Package 'GDSArray'

Title: Representing GDS files as array-like objects
Description: GDS files are widely used to represent genotyping or sequence data. The GDSArray package implements the `GDSArray` class to represent nodes in GDS files in a matrix-like representation that allows easy manipulation (e.g., subsetting, mathematical transformation) in _R_. The data remains on disk until needed, so that very large files can be processed.
Authors: Qian Liu [aut, cre], Martin Morgan [aut], Hervé Pagès [aut], Xiuwen Zheng [aut]
Maintainer: Qian Liu <[email protected]>
License: GPL-3
Version: 1.25.2
Built: 2024-06-29 02:40:12 UTC
Source: https://github.com/bioc/GDSArray

Help Index


Acquire the GDS file connection in R in the gds.class class.

Description

Acquire a (possibly cached) gds.class object given it's path.

Usage

acquireGDS(path, type = NULL, ...)

releaseGDS(path, type = NULL, ...)

Arguments

path

String containing a path to a GDS file.

type

String containing the GDS file type. Case insensitive. Can be "seqgds" for a GDS file with sequencing data, or "snpgds" for a GDS file with SNP data. This argument was added for the VariantExperiment package for certain functionalities. By default is NULL, which returns a regular gds.class.

other

arguments to be passed to openfn.gds() inside acquireGDS.

Details

acquireConn will cache the gds.class object in the current R session to avoid repeated initialization. This improves efficiency for repeated calls. The cached gds.class object for any given path can be deleted by calling releaseGDS for the same path.

Value

For acquireGDS, by default returns a regular gds.class object, which are identical to that returned by gdsfmt::openfn.gds(path). If type is not NULL, a SeqVarGDSClass that is identical to SeqArray::seqOPen(path), or SNPGDSFileClass that is identical to SNPRelate::snpgdsOpen(path). Both are inherited from gds.class but with additional checking and methods.

For releaseGDS, any existing gds.class object for the path is disconnected and cleared from cache, and NULL is invisibly returned. This is equivalent to that returned by gdsfmt::closefn.gds() except it take path as input. If path=NULL, all cached connections are removed.

Author(s)

Qian Liu

Examples

fn <- gdsExampleFileName()
gdscon <- acquireGDS(fn)
acquireGDS(fn)  ## just re-uses the cache
acquireGDS(fn, type = "seqgds") ## construct a new GDS connection 
releaseGDS(fn)  ## clears the cache

GDSArray constructor and coercion methods.

Description

extract_array: the function to extract data from a GDS file, by taking GDSArraySeed as input.

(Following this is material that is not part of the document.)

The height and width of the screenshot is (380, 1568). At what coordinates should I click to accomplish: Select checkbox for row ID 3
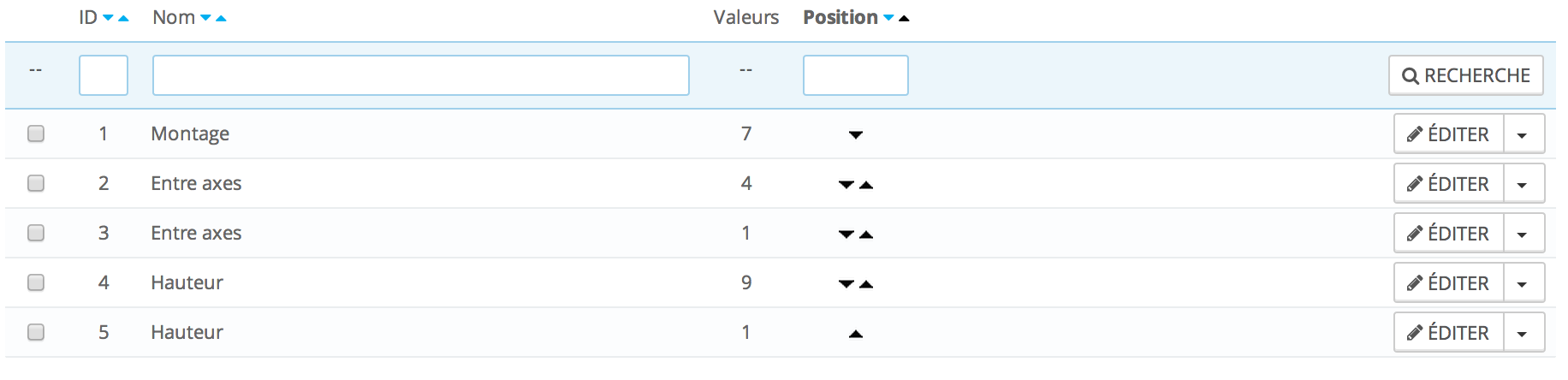36,233
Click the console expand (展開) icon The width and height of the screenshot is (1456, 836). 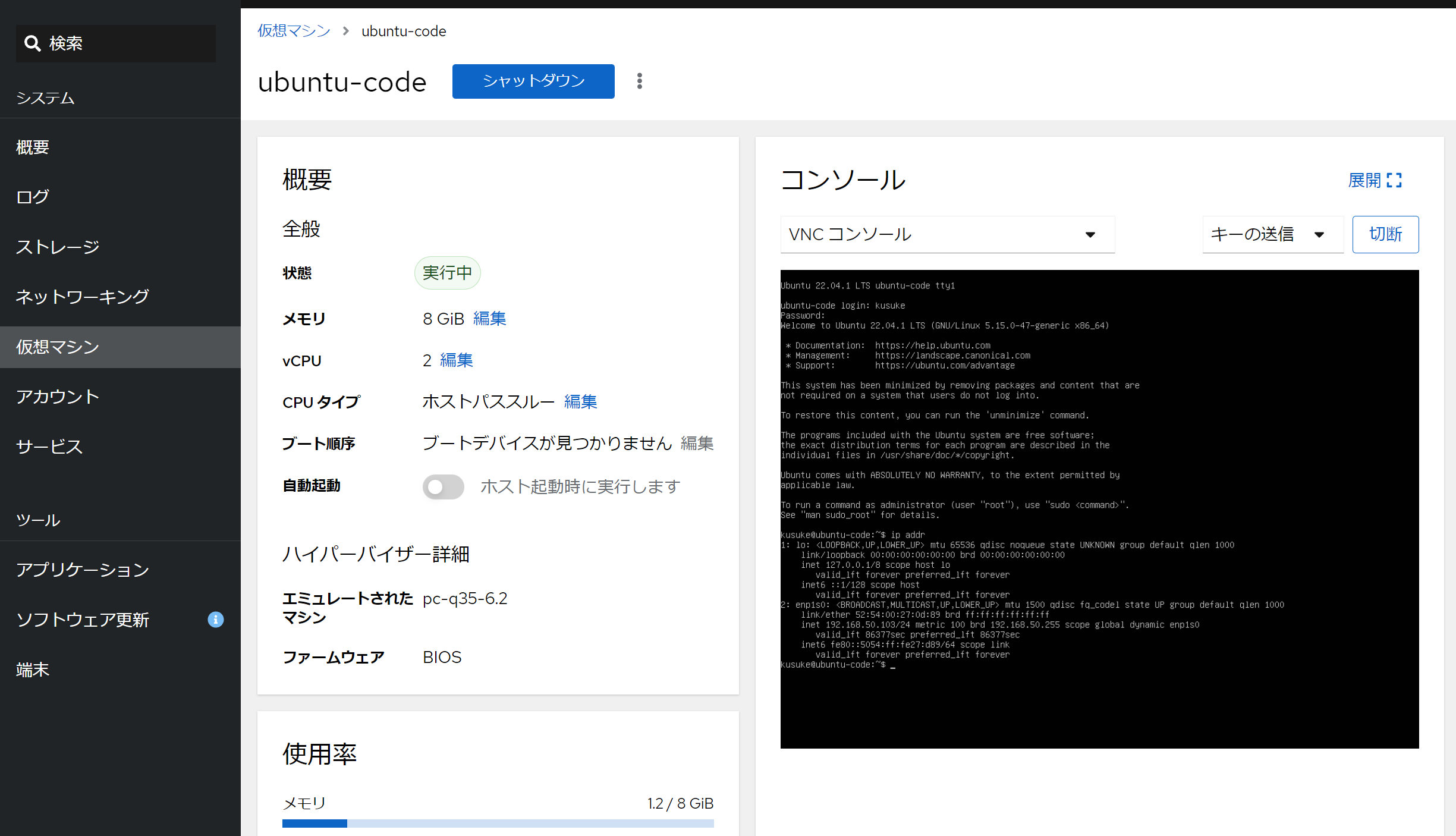[x=1394, y=180]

This function is required by the DelayedArray for the seed contract.

GDSArray: The function to convert a gds file into the GDSArray data structure.

GDSArray example data

Usage

## S4 method for signature 'GDSArraySeed'
extract_array(x, index)

GDSArray(gdsfile, varname)

gdsExampleFileName(type = c("seqgds", "snpgds"))

Arguments

x

the GDSArraySeed object

index

An unnamed list of subscripts as positive integer vectors, one vector per dimension in x. Empty and missing subscripts (represented by integer(0) and NULL list elements, respectively) are allowed. The subscripts can contain duplicated indices. They cannot contain NAs or non-positive values.

gdsfile

Can be a GDSArraySeed, a character string of gds file name, or an "gds.class" R object.

varname

A character string specifying the gds array node to be read into GDSArray.

type

the type of gds file, available are "seqgds" for SeqVarGDSClass and "snpgds" for SNPGDSFileClass.

Value

GDSArray class object.

Examples

fn <- gdsExampleFileName("snpgds") 
allnodes <- gdsnodes(fn)  ## print all available gds nodes in fn.
allnodes
GDSArray(fn, "genotype")
GDSArray(fn, "sample.annot/pop.group")

fn1 <- gdsExampleFileName("seqgds")
allnodes1 <- gdsnodes(fn1)  ## print all available gds nodes in fn1. 
allnodes1
## GDSArray(fn1, "genotype/data")
GDSArray(fn1, "variant.id")
GDSArray(fn1, "sample.annotation/family")
GDSArray(fn1, "annotation/format/DP/data")
GDSArray(fn1, "annotation/info/DP")
gdsExampleFileName("snpgds")
gdsExampleFileName("seqgds")

GDSFile constructor and methods.

Description

GDSFile: GDSFile is a light-weight class to represent a GDS file. It has the '$' completion method to complete any possible gds nodes. If the slot of 'current_path' in 'GDSFile' object represent a valid gds node, it will return the 'GDSArray' of that node directly. Otherwise, it will return the 'GDSFile' object with an updated 'current_path'.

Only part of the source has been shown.